--- Exercise requirements ---
Return the whole listing, keeping every character the same.

--- Records shown ---

++++++++

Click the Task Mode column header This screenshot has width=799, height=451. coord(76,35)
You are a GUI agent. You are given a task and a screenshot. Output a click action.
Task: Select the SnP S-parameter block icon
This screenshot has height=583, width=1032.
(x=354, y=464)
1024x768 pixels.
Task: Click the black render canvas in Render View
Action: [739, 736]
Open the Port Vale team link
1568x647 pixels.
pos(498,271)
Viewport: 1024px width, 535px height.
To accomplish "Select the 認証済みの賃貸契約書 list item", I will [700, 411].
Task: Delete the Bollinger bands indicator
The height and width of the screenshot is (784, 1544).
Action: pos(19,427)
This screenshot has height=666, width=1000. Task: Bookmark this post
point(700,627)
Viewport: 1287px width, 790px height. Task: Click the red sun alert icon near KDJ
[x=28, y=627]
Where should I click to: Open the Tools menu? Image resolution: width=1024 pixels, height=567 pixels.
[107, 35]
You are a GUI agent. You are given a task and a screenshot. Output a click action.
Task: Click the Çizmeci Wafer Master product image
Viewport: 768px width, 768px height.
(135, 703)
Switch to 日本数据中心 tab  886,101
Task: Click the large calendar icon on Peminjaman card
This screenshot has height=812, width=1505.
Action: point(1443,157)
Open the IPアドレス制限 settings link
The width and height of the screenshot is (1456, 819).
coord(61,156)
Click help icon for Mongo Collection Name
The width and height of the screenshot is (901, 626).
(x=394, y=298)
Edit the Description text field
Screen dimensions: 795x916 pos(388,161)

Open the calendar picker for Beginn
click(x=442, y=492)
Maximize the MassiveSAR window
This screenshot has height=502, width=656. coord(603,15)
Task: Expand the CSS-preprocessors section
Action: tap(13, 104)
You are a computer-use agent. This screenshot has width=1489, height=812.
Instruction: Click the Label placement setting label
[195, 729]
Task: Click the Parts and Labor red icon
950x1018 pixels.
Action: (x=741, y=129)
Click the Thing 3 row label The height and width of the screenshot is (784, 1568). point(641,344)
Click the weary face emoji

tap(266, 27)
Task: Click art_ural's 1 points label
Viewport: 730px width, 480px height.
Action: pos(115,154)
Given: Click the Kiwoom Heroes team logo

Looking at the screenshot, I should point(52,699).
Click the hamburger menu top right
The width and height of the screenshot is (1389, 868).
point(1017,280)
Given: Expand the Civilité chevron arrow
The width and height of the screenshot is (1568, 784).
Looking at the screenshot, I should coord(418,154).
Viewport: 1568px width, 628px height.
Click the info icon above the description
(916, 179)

++++++++

--- Finished task ---
Click the Task Mode column header This screenshot has width=799, height=451. coord(76,35)
You are a GUI agent. You are given a task and a screenshot. Output a click action.
Task: Select the SnP S-parameter block icon
This screenshot has height=583, width=1032.
(x=354, y=464)
1024x768 pixels.
Task: Click the black render canvas in Render View
Action: [739, 736]
Open the Port Vale team link
1568x647 pixels.
pos(498,271)
Viewport: 1024px width, 535px height.
To accomplish "Select the 認証済みの賃貸契約書 list item", I will [700, 411].
Task: Delete the Bollinger bands indicator
The height and width of the screenshot is (784, 1544).
Action: pos(19,427)
This screenshot has height=666, width=1000. Task: Bookmark this post
point(700,627)
Viewport: 1287px width, 790px height. Task: Click the red sun alert icon near KDJ
[x=28, y=627]
Where should I click to: Open the Tools menu? Image resolution: width=1024 pixels, height=567 pixels.
[107, 35]
You are a GUI agent. You are given a task and a screenshot. Output a click action.
Task: Click the Çizmeci Wafer Master product image
Viewport: 768px width, 768px height.
(135, 703)
Switch to 日本数据中心 tab  886,101
Task: Click the large calendar icon on Peminjaman card
This screenshot has height=812, width=1505.
Action: point(1443,157)
Open the IPアドレス制限 settings link
The width and height of the screenshot is (1456, 819).
coord(61,156)
Click help icon for Mongo Collection Name
The width and height of the screenshot is (901, 626).
(x=394, y=298)
Edit the Description text field
Screen dimensions: 795x916 pos(388,161)

Open the calendar picker for Beginn
click(x=442, y=492)
Maximize the MassiveSAR window
This screenshot has height=502, width=656. coord(603,15)
Task: Expand the CSS-preprocessors section
Action: tap(13, 104)
You are a computer-use agent. This screenshot has width=1489, height=812.
Instruction: Click the Label placement setting label
[195, 729]
Task: Click the Parts and Labor red icon
950x1018 pixels.
Action: (x=741, y=129)
Click the Thing 3 row label The height and width of the screenshot is (784, 1568). point(641,344)
Click the weary face emoji

tap(266, 27)
Task: Click art_ural's 1 points label
Viewport: 730px width, 480px height.
Action: pos(115,154)
Given: Click the Kiwoom Heroes team logo

Looking at the screenshot, I should point(52,699).
Click the hamburger menu top right
The width and height of the screenshot is (1389, 868).
point(1017,280)
Given: Expand the Civilité chevron arrow
The width and height of the screenshot is (1568, 784).
Looking at the screenshot, I should coord(418,154).
Viewport: 1568px width, 628px height.
Click the info icon above the description
(916, 179)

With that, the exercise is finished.